You can also find thousands of icon files on the Internet if you prefer not to create your own.

The resource script

A resource script is just a small text file that tells the resource compiler which files are to be included in the resource file, as well as the type of resource they are.  It also assigns a name to the resource; the name is used to identify the resource when GUI ScreenIO loads it.

Here's a resource script that will include an icon and a bitmap in a resource file.  The resource script file must have the extension .RC. 

It's customary to give your resource file the same name as your application, so if our application is named myapp.exe, we'd name this file myapp.RC.

myapp      ICON    myapp.ICO
myimage    BITMAP  mypic.BMP

myapp is the name used to identify the icon resource from the icon file myapp.ICO, and myimage is the name used to identify the bitmap from the file mypic.BMP.  The names are not case-sensitive, and do not need to match the names of their source files.

ICON and BITMAP specify the type of resource.

Displaying an icon in the title bar

If your icon has the same name as your executable, the icon will be displayed in the title bar when you run your application.  If your application is named myapp.exe, your resource script would contain this icon statement:

myapp      ICON    myapp.ICO

Compiling the resources

Most 32-bit COBOL compilers include RC.EXE, the Microsoft Resource Compiler.  This program compiles your resources into a resource file. 

You can get instructions for running RC.EXE by entering this command:


The resource compiler requires a script file and your icon files as input. 

Now, issue this command:

RC myapp.RC

where RC is the command for RC.EXE, and myapp.RC is the name of your script file.

The resource compiler will create a binary resource file myapp.RES.  It's the same name as the script file, but with a .res extension.

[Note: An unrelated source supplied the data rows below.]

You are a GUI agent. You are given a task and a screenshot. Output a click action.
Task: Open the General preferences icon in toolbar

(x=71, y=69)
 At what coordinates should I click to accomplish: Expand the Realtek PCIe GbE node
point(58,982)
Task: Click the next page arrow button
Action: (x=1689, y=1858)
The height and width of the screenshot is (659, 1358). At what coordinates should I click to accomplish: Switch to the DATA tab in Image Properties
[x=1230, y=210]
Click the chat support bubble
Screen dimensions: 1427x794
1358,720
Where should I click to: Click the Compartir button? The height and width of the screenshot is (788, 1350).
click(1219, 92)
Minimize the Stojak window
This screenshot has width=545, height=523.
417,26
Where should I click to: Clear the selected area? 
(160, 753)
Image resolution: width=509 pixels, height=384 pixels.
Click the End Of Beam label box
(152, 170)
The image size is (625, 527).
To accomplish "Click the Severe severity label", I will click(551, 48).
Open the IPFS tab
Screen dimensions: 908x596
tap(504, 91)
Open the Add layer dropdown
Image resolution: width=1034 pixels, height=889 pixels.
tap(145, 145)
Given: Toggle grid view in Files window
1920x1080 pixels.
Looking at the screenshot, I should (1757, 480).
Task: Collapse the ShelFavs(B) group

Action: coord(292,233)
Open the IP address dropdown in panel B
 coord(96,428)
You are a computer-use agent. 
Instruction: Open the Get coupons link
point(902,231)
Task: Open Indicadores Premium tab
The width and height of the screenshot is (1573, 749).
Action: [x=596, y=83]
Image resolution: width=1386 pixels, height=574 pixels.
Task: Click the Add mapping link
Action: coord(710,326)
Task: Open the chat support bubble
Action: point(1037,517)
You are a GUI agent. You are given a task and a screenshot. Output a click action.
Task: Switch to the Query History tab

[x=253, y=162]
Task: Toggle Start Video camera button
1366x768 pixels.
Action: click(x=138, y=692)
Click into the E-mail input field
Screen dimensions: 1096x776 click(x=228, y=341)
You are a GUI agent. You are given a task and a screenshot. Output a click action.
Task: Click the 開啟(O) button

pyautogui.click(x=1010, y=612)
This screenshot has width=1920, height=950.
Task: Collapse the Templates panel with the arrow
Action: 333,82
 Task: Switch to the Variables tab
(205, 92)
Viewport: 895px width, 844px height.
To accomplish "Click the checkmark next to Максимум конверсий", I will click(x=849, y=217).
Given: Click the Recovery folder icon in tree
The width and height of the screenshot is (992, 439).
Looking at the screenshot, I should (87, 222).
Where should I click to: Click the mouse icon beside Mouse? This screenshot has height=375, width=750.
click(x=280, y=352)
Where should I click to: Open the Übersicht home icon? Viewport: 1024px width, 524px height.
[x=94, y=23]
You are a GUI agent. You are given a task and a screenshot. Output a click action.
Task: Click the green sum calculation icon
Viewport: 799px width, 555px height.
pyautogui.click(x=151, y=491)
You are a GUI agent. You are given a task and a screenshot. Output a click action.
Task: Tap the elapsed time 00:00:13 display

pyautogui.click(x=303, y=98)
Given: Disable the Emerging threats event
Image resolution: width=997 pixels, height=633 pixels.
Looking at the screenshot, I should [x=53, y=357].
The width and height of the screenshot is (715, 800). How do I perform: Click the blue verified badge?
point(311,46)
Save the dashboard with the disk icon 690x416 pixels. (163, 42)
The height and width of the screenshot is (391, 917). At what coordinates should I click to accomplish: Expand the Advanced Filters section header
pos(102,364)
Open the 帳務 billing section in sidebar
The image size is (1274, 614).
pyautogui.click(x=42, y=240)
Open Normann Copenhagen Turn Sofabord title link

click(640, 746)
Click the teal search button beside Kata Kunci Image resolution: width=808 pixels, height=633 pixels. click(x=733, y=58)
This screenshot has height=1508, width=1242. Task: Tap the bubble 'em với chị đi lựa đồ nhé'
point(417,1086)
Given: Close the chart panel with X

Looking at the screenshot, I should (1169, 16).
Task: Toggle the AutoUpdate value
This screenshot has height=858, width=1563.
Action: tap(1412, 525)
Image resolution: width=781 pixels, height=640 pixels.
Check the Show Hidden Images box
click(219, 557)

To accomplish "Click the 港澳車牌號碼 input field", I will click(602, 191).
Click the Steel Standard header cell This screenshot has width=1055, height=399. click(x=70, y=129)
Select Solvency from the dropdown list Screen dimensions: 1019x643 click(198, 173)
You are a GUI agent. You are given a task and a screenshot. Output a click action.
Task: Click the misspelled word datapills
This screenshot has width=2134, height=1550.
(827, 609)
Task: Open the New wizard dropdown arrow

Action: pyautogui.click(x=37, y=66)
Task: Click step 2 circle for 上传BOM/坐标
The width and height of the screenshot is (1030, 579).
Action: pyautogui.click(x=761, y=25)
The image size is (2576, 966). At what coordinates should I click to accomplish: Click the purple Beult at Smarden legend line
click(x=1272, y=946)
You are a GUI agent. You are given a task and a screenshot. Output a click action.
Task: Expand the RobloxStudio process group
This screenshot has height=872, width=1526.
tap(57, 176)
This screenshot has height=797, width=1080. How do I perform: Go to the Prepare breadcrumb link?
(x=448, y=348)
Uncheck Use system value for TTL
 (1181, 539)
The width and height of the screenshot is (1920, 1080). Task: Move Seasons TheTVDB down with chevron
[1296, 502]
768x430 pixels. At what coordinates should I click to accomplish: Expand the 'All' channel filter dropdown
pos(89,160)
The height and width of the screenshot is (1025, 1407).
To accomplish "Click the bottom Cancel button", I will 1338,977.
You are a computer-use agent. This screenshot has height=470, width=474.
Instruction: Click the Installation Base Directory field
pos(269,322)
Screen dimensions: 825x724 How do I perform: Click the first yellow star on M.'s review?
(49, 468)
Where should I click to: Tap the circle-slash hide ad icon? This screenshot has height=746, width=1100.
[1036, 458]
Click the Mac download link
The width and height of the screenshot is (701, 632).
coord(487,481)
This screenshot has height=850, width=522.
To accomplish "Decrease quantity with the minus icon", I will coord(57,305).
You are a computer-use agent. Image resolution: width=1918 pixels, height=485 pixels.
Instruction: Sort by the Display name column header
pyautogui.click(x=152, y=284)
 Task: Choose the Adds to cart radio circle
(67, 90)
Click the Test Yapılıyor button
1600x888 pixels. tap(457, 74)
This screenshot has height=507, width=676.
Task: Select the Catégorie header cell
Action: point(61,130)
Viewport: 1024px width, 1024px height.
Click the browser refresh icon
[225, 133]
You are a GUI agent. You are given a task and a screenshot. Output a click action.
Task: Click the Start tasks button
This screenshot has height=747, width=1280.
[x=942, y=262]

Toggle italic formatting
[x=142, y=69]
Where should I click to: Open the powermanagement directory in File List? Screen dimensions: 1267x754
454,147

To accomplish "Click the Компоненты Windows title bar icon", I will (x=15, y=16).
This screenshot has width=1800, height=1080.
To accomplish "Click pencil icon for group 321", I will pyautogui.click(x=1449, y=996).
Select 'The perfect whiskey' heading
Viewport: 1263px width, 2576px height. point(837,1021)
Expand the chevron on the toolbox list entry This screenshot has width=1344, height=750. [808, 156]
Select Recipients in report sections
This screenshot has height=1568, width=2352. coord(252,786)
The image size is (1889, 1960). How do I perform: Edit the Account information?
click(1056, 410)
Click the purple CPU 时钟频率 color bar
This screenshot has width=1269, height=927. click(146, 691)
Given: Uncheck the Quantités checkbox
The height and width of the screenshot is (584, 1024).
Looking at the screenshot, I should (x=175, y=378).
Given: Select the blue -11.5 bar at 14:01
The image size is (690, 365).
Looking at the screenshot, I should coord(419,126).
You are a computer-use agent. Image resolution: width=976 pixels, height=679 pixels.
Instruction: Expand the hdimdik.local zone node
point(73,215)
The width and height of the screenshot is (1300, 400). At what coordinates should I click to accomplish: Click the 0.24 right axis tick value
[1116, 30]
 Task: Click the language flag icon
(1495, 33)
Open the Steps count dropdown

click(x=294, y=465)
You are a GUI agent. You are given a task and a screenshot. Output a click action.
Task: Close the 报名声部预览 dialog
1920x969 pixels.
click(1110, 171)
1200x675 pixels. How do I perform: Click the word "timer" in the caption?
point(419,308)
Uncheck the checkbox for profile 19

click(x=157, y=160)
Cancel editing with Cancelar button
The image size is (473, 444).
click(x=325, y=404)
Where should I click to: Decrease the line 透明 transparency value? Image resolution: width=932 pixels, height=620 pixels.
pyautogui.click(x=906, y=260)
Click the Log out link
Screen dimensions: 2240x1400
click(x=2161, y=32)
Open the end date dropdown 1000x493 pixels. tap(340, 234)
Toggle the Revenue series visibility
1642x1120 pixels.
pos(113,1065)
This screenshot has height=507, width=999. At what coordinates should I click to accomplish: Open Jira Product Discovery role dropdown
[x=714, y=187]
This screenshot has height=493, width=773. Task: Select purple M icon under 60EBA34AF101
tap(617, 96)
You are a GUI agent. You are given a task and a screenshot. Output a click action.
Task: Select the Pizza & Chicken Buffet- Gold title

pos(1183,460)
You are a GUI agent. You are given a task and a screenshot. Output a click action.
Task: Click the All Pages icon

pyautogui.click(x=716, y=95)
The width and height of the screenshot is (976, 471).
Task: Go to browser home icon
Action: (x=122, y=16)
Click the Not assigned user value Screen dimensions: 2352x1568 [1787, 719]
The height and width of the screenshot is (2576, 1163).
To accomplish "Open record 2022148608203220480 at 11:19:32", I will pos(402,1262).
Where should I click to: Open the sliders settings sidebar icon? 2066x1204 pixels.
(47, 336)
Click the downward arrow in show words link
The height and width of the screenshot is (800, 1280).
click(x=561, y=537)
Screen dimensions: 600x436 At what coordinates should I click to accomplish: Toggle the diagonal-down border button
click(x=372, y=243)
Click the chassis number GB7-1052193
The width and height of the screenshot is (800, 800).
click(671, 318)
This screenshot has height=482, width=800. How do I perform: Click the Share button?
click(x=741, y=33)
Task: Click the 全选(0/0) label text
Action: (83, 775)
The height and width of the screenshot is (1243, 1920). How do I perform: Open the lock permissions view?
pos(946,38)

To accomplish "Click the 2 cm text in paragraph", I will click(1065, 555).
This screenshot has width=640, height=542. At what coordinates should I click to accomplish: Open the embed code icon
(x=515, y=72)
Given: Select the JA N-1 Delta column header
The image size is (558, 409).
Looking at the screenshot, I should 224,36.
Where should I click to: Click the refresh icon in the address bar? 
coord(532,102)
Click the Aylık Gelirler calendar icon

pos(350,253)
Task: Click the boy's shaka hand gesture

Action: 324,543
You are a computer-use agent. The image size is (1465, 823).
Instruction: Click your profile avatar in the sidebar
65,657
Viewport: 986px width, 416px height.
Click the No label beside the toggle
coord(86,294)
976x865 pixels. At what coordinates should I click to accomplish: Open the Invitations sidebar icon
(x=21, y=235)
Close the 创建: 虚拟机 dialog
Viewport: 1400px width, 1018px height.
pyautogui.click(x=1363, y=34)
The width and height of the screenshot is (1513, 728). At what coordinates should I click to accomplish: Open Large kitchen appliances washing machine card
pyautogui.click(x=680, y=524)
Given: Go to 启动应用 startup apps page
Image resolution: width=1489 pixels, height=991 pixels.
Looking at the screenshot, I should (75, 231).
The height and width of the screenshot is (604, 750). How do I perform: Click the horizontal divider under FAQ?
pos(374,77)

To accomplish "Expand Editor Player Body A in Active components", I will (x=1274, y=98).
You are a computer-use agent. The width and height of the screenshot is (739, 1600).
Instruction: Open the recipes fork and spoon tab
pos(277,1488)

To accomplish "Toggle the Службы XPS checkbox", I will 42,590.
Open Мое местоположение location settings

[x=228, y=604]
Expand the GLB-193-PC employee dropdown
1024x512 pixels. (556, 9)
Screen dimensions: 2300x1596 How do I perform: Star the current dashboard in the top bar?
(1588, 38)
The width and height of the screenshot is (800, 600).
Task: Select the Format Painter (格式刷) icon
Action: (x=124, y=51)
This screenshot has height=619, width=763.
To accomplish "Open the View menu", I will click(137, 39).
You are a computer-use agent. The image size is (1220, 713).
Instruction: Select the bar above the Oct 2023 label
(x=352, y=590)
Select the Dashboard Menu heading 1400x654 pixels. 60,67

Converting the resource file to object format

The binary resource file from the previous step is not compatible with the Microsoft Linker, so it needs to be created to COFF (Common Object File Format) in order to be linked into your executable. 

This is done using the Microsoft application CVTRES.EXE, which should also be included with your COBOL compiler.

The command to convert the file is:

CVTRES /out:myapp.rbj /machine:ix86 myapp.res

where CVTRES is the command, /out:myapp.rbj specifies the name of the output file, /machine:ix86 specifies the output format, and myapp.res is the input file from the previous step.

The binary resource file may be included in an object library like any other object file.

Linking the resource file with your application

Now, link the module myapp.RBJ with your executable, just as you would any other object file.  You'll need to include it explicitly, like this:

link myapp.rbj   ...other LINK arguments

If you create a shortcut to your executable, you'll see your icon on the desktop.